It's been a couple of years since the Maine Turnpike Authority had a "posh pike" moment, so we were probably due.
Now a review by the state's accountability office has raised a lengthy list of concerns over the way the authority handles its money, including staff spending on meals, travel, alcohol, limos and pricey hotel rooms.
The report points up again the maddening double standard we have for running highways in this state.
Western Maine communities must pay per mile for their interstate highway connection, while wealthier coastal communities are served by a free system.
Not only that, but we must foot the bill for a Turnpike Authority that travels like kings of the road rather than servants of the people.
But the report by the Maine Office of Program Evaluation and Government Accountability goes deeper than the occasional pricey dinner and hotel room.
It found that the Turnpike awarded too many no-bid contracts and failed to report all operating expenses to the Legislature as required.
OPEGA found that between 2005 and 2009, the authority spent more than $450,000 on "sponsorships and donations" to various organizations.

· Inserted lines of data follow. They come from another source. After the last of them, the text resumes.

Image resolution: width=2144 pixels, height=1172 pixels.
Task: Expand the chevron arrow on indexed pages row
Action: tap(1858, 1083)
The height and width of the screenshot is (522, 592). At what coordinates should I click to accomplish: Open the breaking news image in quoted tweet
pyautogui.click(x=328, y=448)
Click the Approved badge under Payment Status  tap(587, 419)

Of that amount, more than $150,000 was spent on gift certificates "from various hotel chains and restaurants" that were donated to organizations while failing to keep records on those donations.
Some of the recipients were noncharitable organizations in which top MTA officials served on boards or councils.

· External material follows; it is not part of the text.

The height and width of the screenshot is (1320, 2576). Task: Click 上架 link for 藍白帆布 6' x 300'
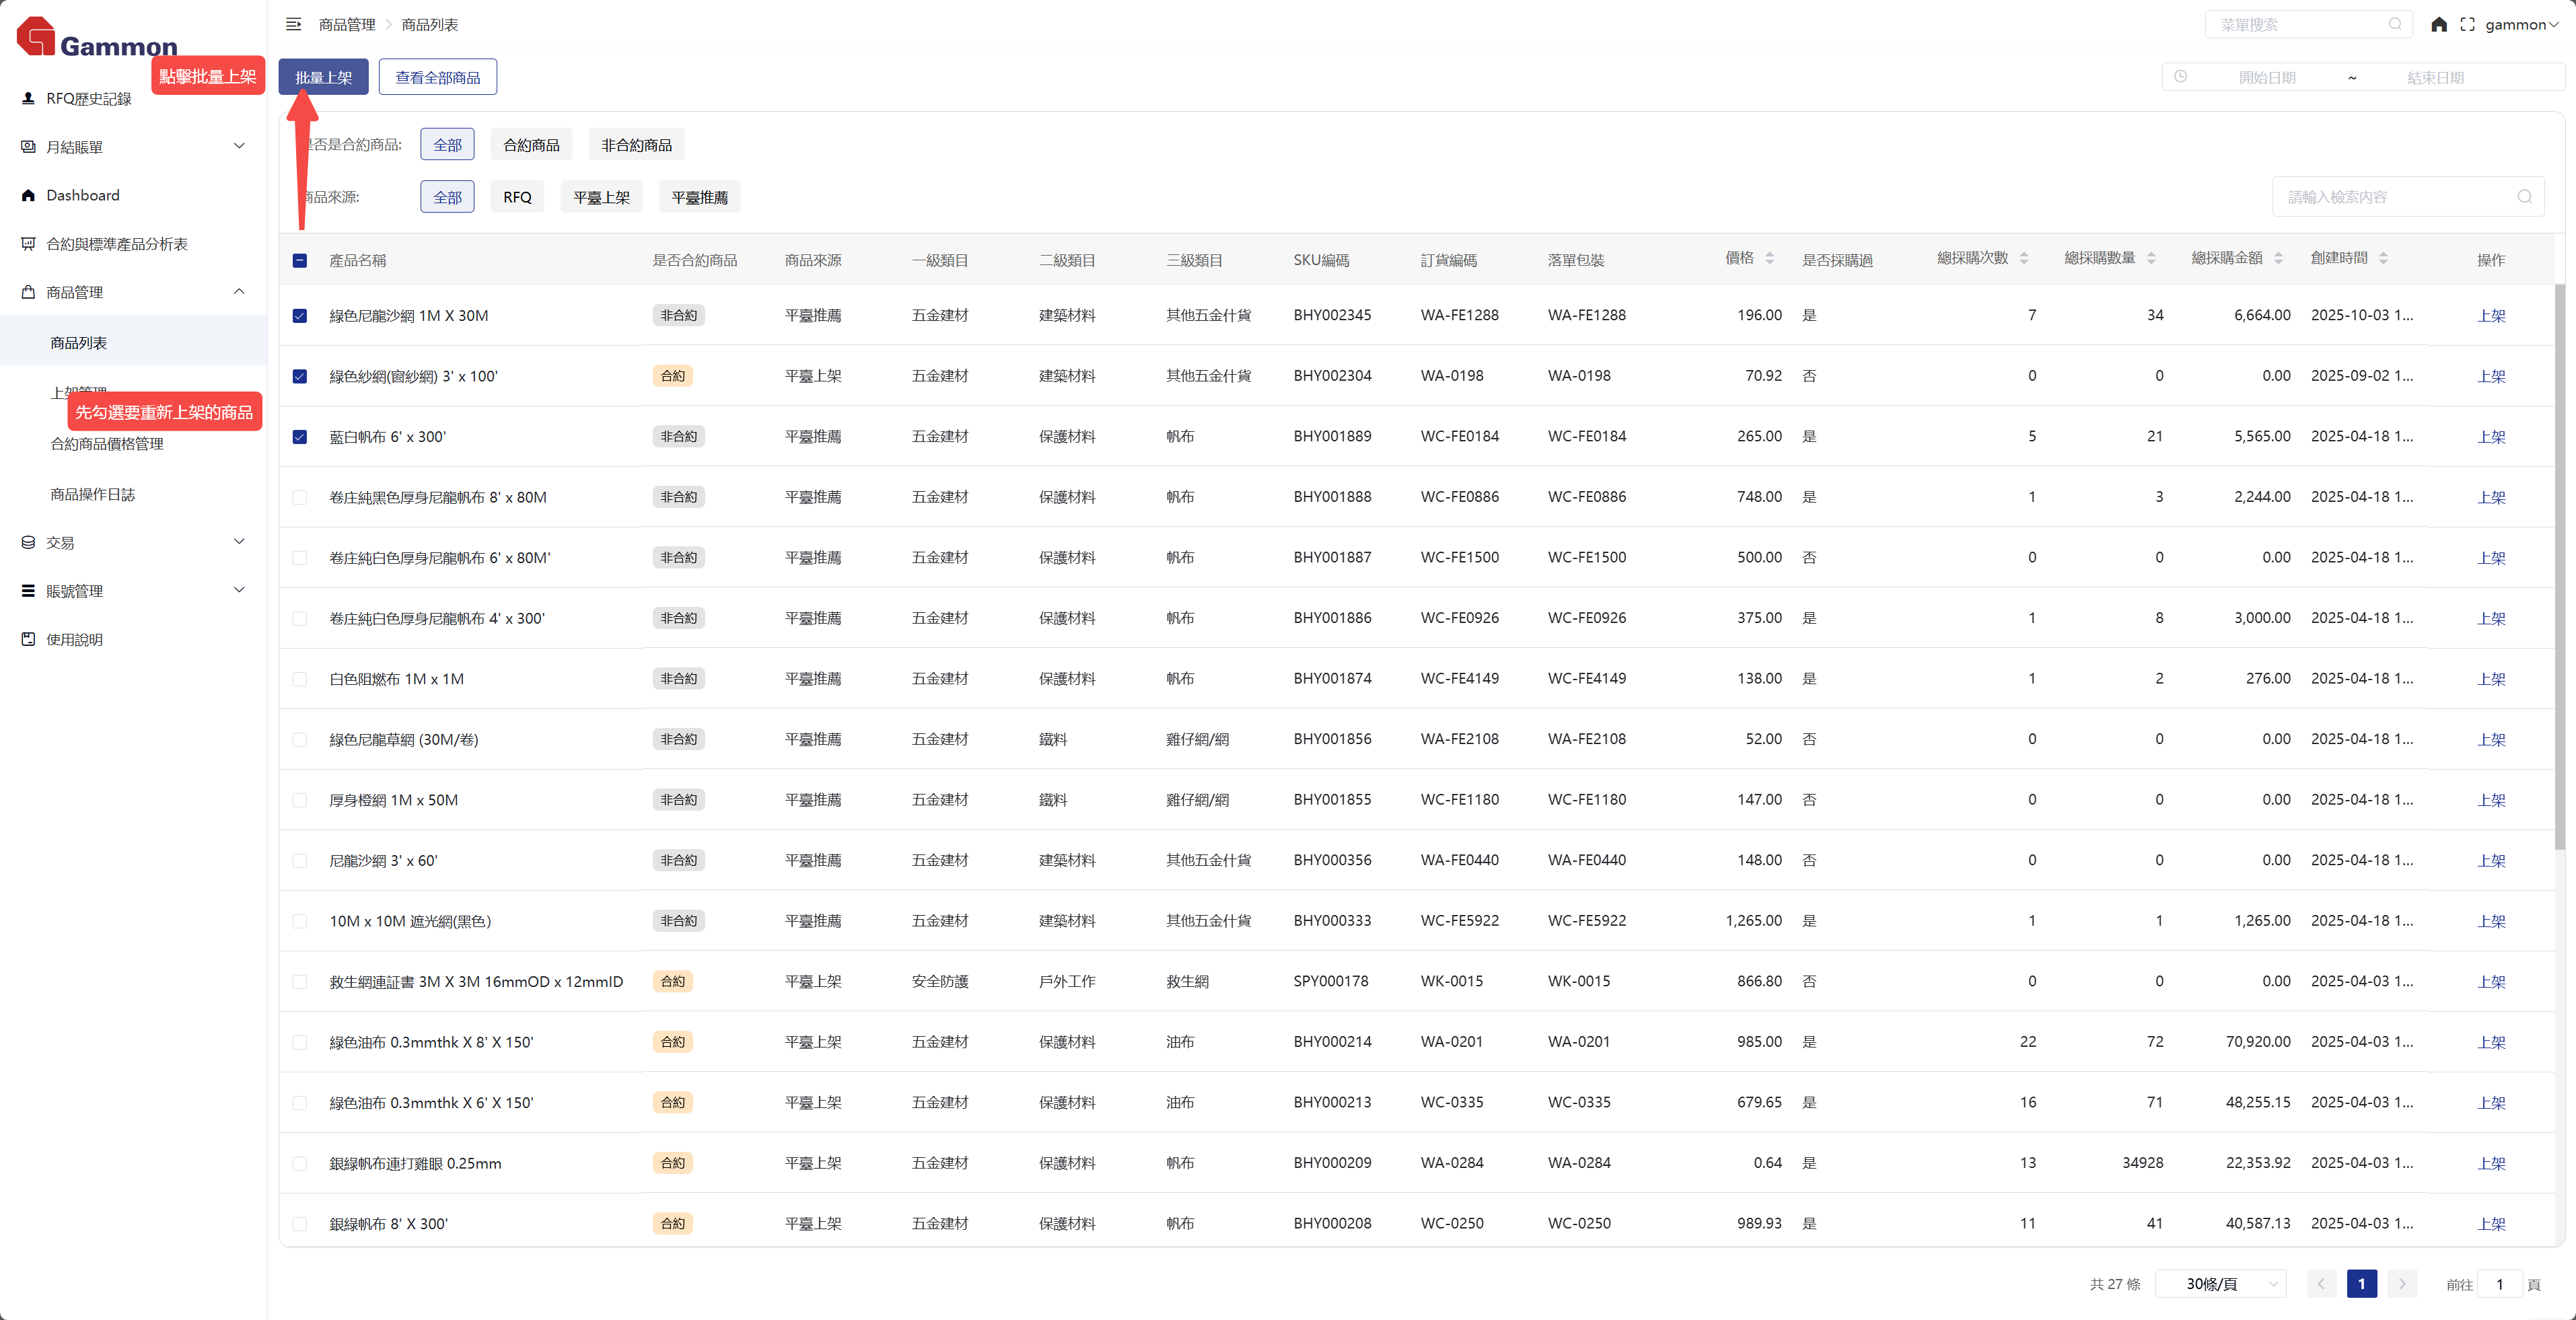[x=2491, y=437]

The report doesn't seem to address the obvious question in our minds — why in the world the Turnpike Authority is using our toll money to make donations at all?

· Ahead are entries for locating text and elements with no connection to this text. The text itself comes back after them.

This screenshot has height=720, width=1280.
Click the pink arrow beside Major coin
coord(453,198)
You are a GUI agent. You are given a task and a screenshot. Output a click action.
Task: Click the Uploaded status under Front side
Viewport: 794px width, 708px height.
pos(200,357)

While it is nice that the authority and its officials have generous natures, shouldn't they be making such donations out of their own pockets?
And what exact benefit does a donation produce for the toll-paying public?
As we mentioned, this isn't the first time the MTA has raised eyebrows for its questionable spending.
A Sun Journal story in 2007 reported that the authority spent $26,000 to send five representatives to the International Bridge, Tunnel and Turnpike Association conference in Vienna, Austria.
The Sun Journal found that other states sent fewer people and for far less money.
The Oklahoma Turnpike Authority, for instance, oversees six times as many miles of highway, but sent only three employees to the same conference for a total of about $6,400.
Other states with far larger systems sent no one at all.
The year before, it was revealed that nine authority managers and advisers were treated to a $1,300 dinner by a consultant who included a $295 bottle of wine.
The MTA was established in 1941 to build a roadway. The road was built and paid for 70 years ago, but the tolls remain.
The Maine DOT has proven capable of maintaining the free section of coastal 295 as well as the free interstate north of Augusta
It is plainly unfair, and an economic development disadvantage, that western Maine doesn't have an equal toll-free system linking its communities.
The opinions expressed in this column reflect the views of the ownership and editorial board.